COMMENTAIRE (09A062A20). LA RÉSISTANCE D’UNE CHAINE SE MESURE À LA RÉSISTANCE DE SON MAILLON LE PLUS FAIBLE. Le nombre d’intervenants et la part de travail de chacun dans une chaine d’activités, amènent à construire et à démontrer la qualité globale de cohésion des maillons. Pour exemple, à l’encontre du monde industriel, la fonction hospitalière s’est restructurée en divisant les tâches. La polyvalence des personnes leur est apparue comme néfaste à leurs statuts et acquis sociaux. Les activités autres que techniques mais tout aussi importantes (telle que le nursing effectué jusqu’ici par les infirmières), sont purement et simplement supprimées ou déplacées sur d’autres métiers «moins nobles» tel que les aides-soignantes et agents hospitaliers. Des millions de chômeurs réclament du travail et des centaines de milliers de personnes au travail et ou en difficulté, réclament d’être aidées …!

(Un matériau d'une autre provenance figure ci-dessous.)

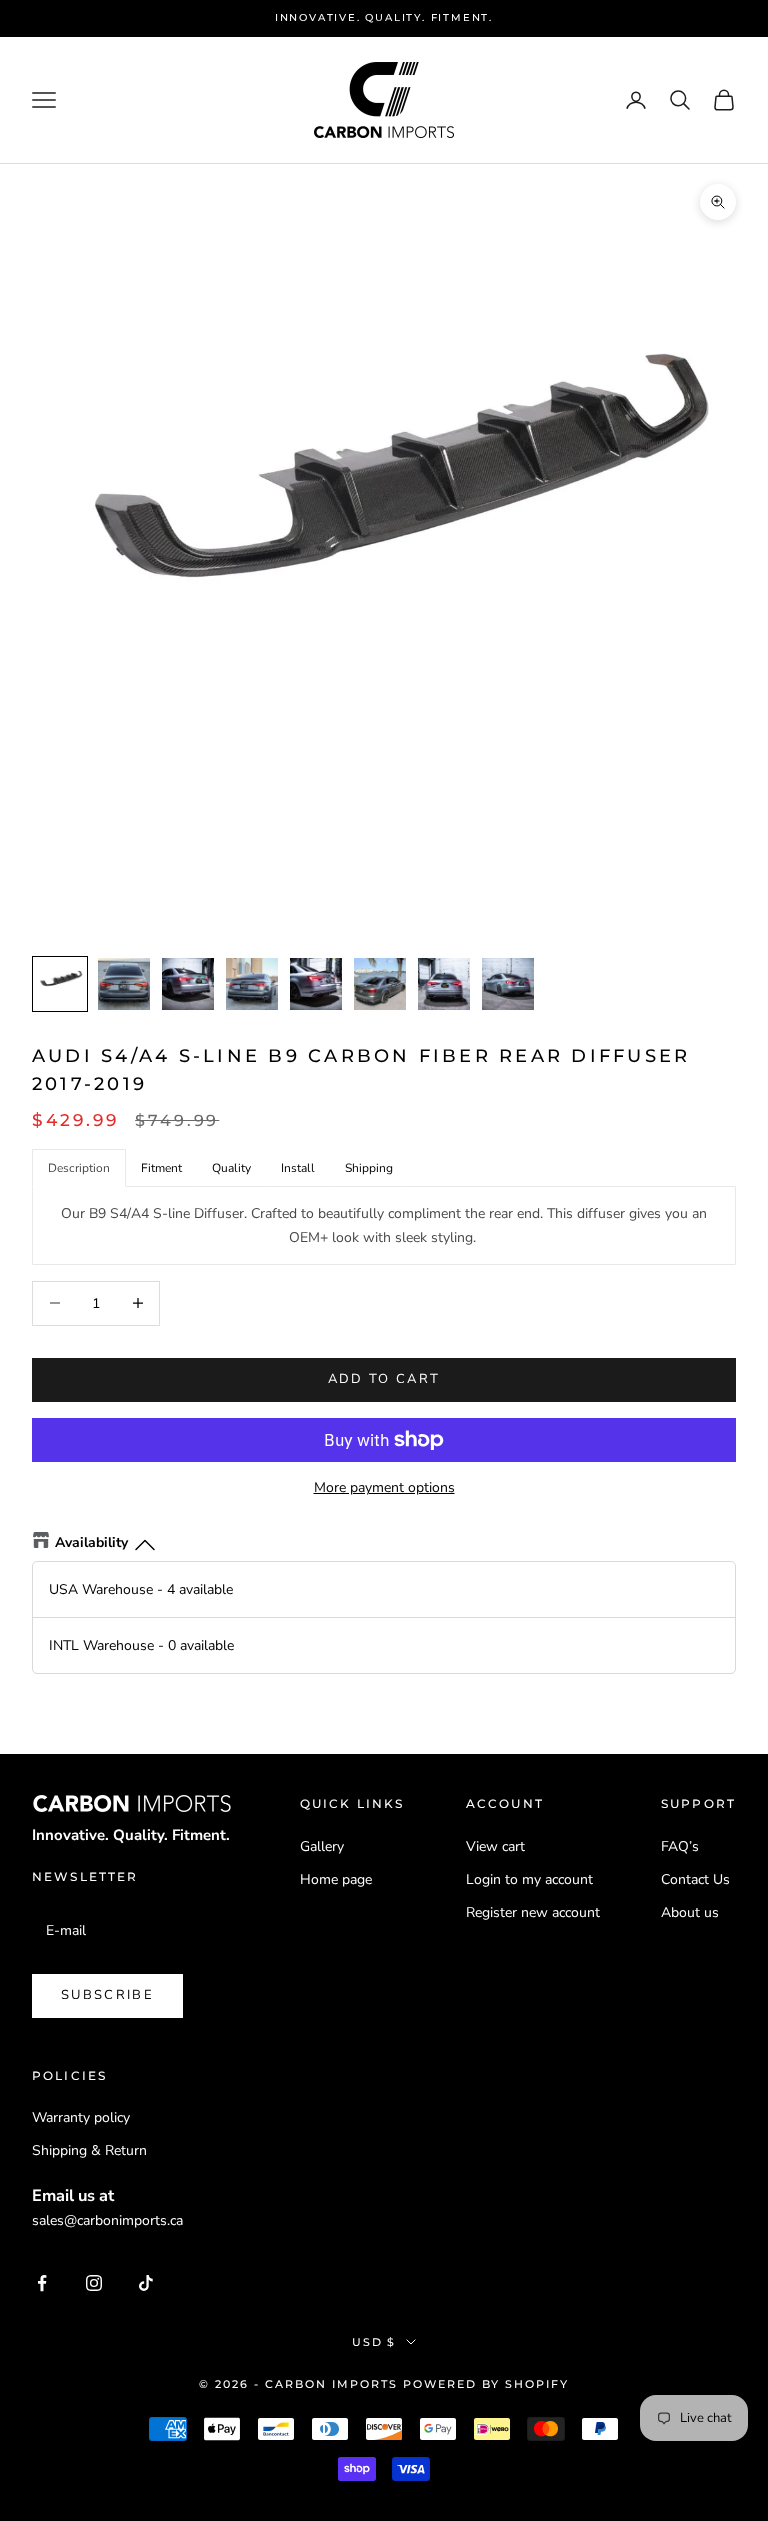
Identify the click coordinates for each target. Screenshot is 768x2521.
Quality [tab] (231, 1168)
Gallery (322, 1846)
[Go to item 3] (188, 984)
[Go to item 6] (380, 984)
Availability (91, 1542)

COMMENTAIRE (09A062A21). COMMENT SAVOIR CE QUI SE PASSE RÉELLEMENT DANS LE MONDE HOSPITALIER ? Médecin, personnel de soins et personnel hospitalier se déclarent en nombre insuffisant ou ayant trop de travail ! Ils disent ne pas avoir le temps de bien le faire voire seulement de le faire. Le sempiternel leitmotiv des (3PAS) : PAS de Temps, PAS de Personnel, PAS de Moyens ! On devrait pouvoir faire appel à un système de (SRS) : Solidarité et Réciprocité Sociale, au moins pour les tâches de nursing répétitives et quotidiennes. Pourquoi ne pas utiliser le dispositif de service civique prôné par Martin HIRCH ? Ce dernier pourrait être implémenté d’un dispositif accessible aux personnes ayant bénéficié d’aides sociales de l’État et désireuses, par réciprocité, de rendre service à la Nation. L’unité de temps serait le (DÉCITEMPS) : DÉCIsion de consacrer du TEMPs Social.

ac.lys

24/11/2010 04h43

il y a pas loin de 4 ans lors j’étais en activité la banque populaire du nord ma proposée pour mon épouse et moi-meme une assurance dépendance.
nous avons voulu y souscrire cependant un dossier médical nous a été demandé.
nous l’avons remplis en toutes vérités et la réponse était : moins cher pour moi car plus jeune de 2 ans ,mais avec mon dossier médical : problémes de dos hernie discale, diabète et hypertension,traitement pour éviter les problémes cardios vasculaires,il nous fut refusé, sauf pour ma femme qui ne souffre de rien et qui va feter ses 65 ans et moi mes 62 ans toujours avec les memes problémes mais sans soucis.
on peut se poser la question : ne serait-ce pas de la discrimination ‘comme le mot est à la mode’ ou si l’on se fout de nous!!!
cordialement à tous
alain

CLPLV

03/11/2011 02h39

Bonjour a tous, je dois monter un dossier sur la réforme de la dépendance malgré toutes mes recheches je ne trouve pas en quoi consiste cette réforme et ce qu’elle va apporter … Merci de votre aide et de vos réponses

Romain Mazon

03/11/2011 02h41

Bonjour

vous pouvez commencer par lire le dossier de La Gazette Santé Social sur le sujet : http://www.gazette-sante-social.fr/dossier/essentiel-sur-reforme-de-la-dependance-le-debat-continue-207.html?recherche=1
Vous y trouverez quantités de liens vers des rapports, études… qui complètent ce dossier.